Only comparisons with other civilizations make it possible to distinguish common features from culturally specific or unique characteristics and developments, help us identify variables that were critical to particular historical outcomes and allow us to assess the nature of any given ancient state or society within the wider context of premodern world history.

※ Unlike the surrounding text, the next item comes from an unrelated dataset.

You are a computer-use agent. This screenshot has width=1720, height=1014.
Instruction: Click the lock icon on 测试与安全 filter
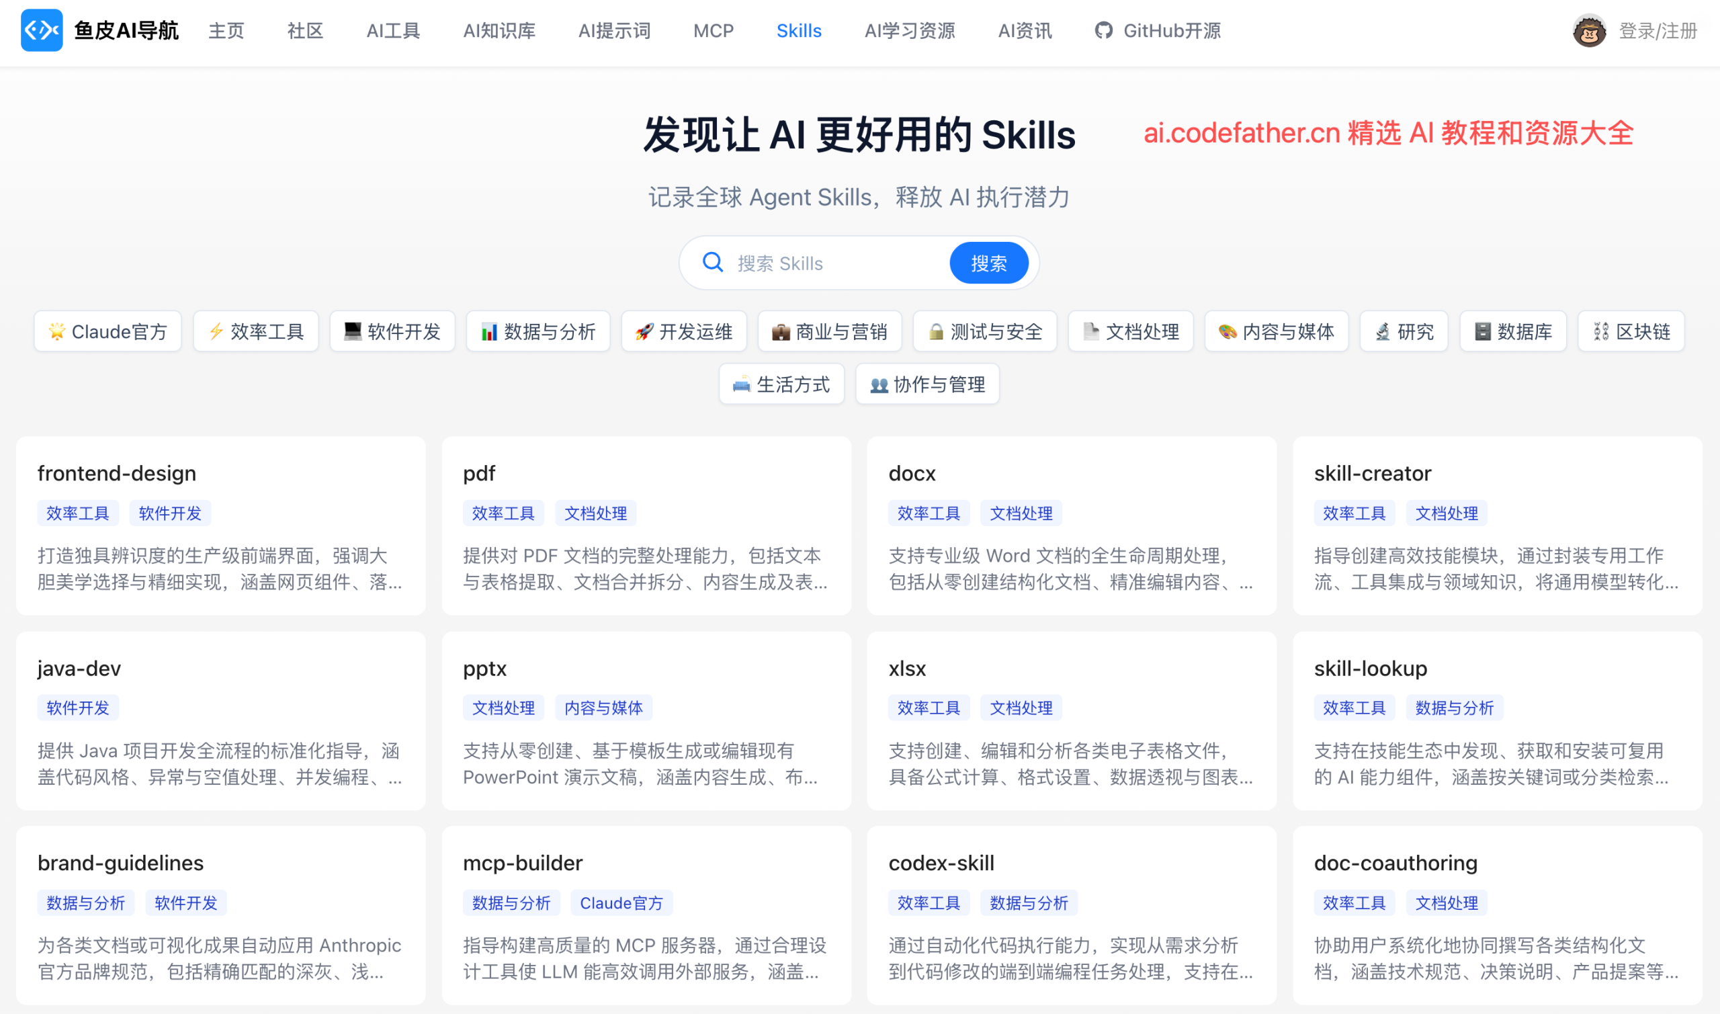click(936, 331)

Comparative analysis, Scheidel added elsewhere, generates new causal insights which are impossible for analysis confined to single cases. Large-scale comparisons can "identify broader patterns and underlying causes that might otherwise remain submerged in a morass of historical detail." Regarding why China and Rome, Scheidel explains that these two were among the largest (especially by population) and persistent of pre-modern empires, and in addition expanding and collapsing at roughly the same time. After their collapses, the two became ideal-type counterpoints. Post-Roman Europe became a perennially robust polycentrism and the Chinese imperial unity unusually resilient by world historical standards. The comparison between the two is supposed to identify factors favoring serial imperiogenesis in China and obstructing it in Europe. In the words of Fritz-Heiner Mutschler and Achim Mittag, "Comparing the Roman and Han empires contributes not only to understanding the trajectories along which the two civilizations developed, but also to heightening our awareness of possible analogies between the present and the past, be it with regard to America or China." Recent work by Ronald A. Edwards shows how such comparisons can be helpful in understanding ancient Han Chinese and Roman European political institutions.

For Ostrovsky, the comparative analysis is vital for understanding the fall of Rome and the survival of China. The former case is one of the most extensive historical researches and counts multiple factors all of which can be true. Regarding the question why the fall of Rome was fatal, however, the comparison with the Han China is the key rationale. It outlines the decisive factor (geopolitical circumscription) among multiple secondary. Moreover, he claims, it probably illuminates where we are heading.

At last, comparison between the Roman and Han empires is aided by the rich amount of written evidence from both, as well as other artefactual sources. Already Spengler emphasized the existence of the vast primary sources on the Warring States and stressed that the development corresponds not only to the contemporary Mediterranean world but also to "our own present time."